[ オピニオン ]
(2017/6/2 05:00)
日本が独自の衛星測位システムを確立するには、産業利用の拡大を急ぐ必要がある。
宇宙航空研究開発機構(JAXA)は1日朝、準天頂衛星「みちびき」2号機をH2Aロケットで打ち上げ、予定の軌道に乗せた。2010年の試験機に続くもの。年度内にあと2機を打ち上げ、ようやく産業利用に向けた動きがはじまる。
「みちびき」シリーズは米国の全地球測位システム(GPS)の日本版と呼ばれる。人工衛星が発信する電波を使い、地上の位置を把握するシステムだ。日本の真上(準天頂)に1日8時間程度とどまる軌道をとる。3機プラス予備機を併用し、常に上空にいるようにすればビルや山の陰になりにくい。

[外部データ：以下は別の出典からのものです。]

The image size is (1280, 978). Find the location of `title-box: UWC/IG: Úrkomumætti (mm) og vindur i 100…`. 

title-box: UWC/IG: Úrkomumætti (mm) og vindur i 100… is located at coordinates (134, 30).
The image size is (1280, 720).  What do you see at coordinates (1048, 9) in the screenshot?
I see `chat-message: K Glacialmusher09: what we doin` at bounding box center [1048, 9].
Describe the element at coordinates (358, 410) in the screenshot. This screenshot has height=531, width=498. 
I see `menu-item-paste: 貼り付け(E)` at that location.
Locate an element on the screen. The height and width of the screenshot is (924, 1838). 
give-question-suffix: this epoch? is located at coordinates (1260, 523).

このため当初は、GPSの補完を期待している。自動運転やスマートフォンなどの位置情報の正確性が増すことになる。将来は7機体制とし、日本上空を3機以上が周回することで、GPSに頼らずに地上の位置を決定できるようにする計画だ。
ただロケットを含めて1機300億円以上とされる「みちびき」を将来も継続的に打ち上げ、年2000億円前後の宇宙予算の相当部分を振り向けることには是非論がある。多少、不便であってもGPSですませていれば、ほとんどコストはかからないからだ。

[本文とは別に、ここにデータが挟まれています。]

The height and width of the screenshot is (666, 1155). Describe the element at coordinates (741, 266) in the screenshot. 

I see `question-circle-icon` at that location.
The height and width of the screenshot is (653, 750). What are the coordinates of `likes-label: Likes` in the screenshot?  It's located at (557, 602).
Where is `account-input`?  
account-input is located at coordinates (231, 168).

それでも政府が準天頂衛星の導入を推進しているのは、安全保障上の理由が大きい。いまや自治体の土地台帳にまでGPSが使われる時代である。度量衡と並ぶ最も基本的な位置の情報を、他国のシステムに依存すべきでないという政府の強い意向が働いている。
自前でロケットと衛星を運用できる国は、世界にも数えるほどしかない。日本が独自のシステム構築を目指すのは当然だ。
産業界は、新たな衛星測位システムを、単なるGPSの補完に終わらせてはならない。より魅力的・効率的なサービスを生み出し、アジアやオセアニア諸国にも対象を広げていくことで、日本が独自システムを持つことの意義を明確にしたい。3号機以降の成功を祈念する。